As consolidation and centralized facilities continue to emerge, the need to handle large amounts of audio inputs and channels is increasing everyday. That’s why Grass Valley is targeting large multichannel audio facilities that deal with multiple formats on a daily basis with its Apex digital audio routing switcher.

The Apex router offers a large number of signal I/O possibilities. The router utilizes a newly developed 11 RU 256 x 256 chassis housing a Time Division Multiplex (TDM) switching architecture for cost-effective linear expandability. Users can interconnect multiple frames to create matrices as large as 1,280 x 1,280 with a handful of interconnection wire and without the need for expensive distribution amplifiers.

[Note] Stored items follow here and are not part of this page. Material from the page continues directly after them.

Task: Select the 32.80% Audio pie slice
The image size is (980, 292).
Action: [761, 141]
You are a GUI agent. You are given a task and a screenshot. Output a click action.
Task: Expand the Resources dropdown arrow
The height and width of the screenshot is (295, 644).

Apex also provides simultaneous synchronize/asynchronise functionality that can handle a wide variety of data rates and audio file types. The router can automatically detect audio signal type (synchronous or asynchronous), its rate (from 30 kHz to 100 kHz), and then switch it properly without any additional modifications or user intervention.

This multi-format capability includes support for AES digital audio (75 ohm unbalanced and 110 ohm balanced), Multiple Audio Distribution Interface (MADI) and Dolby E formats. Recognizing that analog audio will exist in facilities that create and distribute audio for the foreseeable future, Grass Valley is also offering a separate 32 x 32 analog audio module as an option for the Apex.

The Apex is available in balanced and unbalanced signal management configurations in two frames: 256 x 256 in 11 RU with AES 110 ohm (balanced) DB25 connectors (APX-DV-34256B); and 256 x 256 in 11RU with AES 75 ohm (unbalanced) BNC connectors (APX-DV-34256U). Among its key features, the new router includes a silent-switching design to minimize unwanted clicks and pops and proactive monitoring based on the Simple Network Management Protocol (SNMP).

Unique among large-scale audio routers, the Apex system offers redundant TDM matrix cards to ensure a high level of availability. Should the primary matrix card fail, a secondary redundant card will take over immediately. To maximize uptime, the Apex router includes fully redundant power supplies and the same high-performance N+1 cooling architecture as the Trinix digital video router. It can also be controlled by a number of Grass Valley routing control products, including the Encore, Jupiter and SMS-7000 control systems.

The Apex has passive rear panels that allow all modules to be “hot-swapped” from the front of the chassis for easy serviceability. This enables the router to remain online during upgrades and to avoid having to go behind the equipment rack to make changes.

With its network-based status and control via SNMP and the Web-based Hypertext Transfer Protocol (HTTP), the Apex router eliminates the need for a technician to go to an equipment room and physically open the front panel door to check its status. Using the Grass Valley BroadLinx status and monitoring tool, users can configure, monitor, interrogate and upgrade the router from any networked PC running a browser.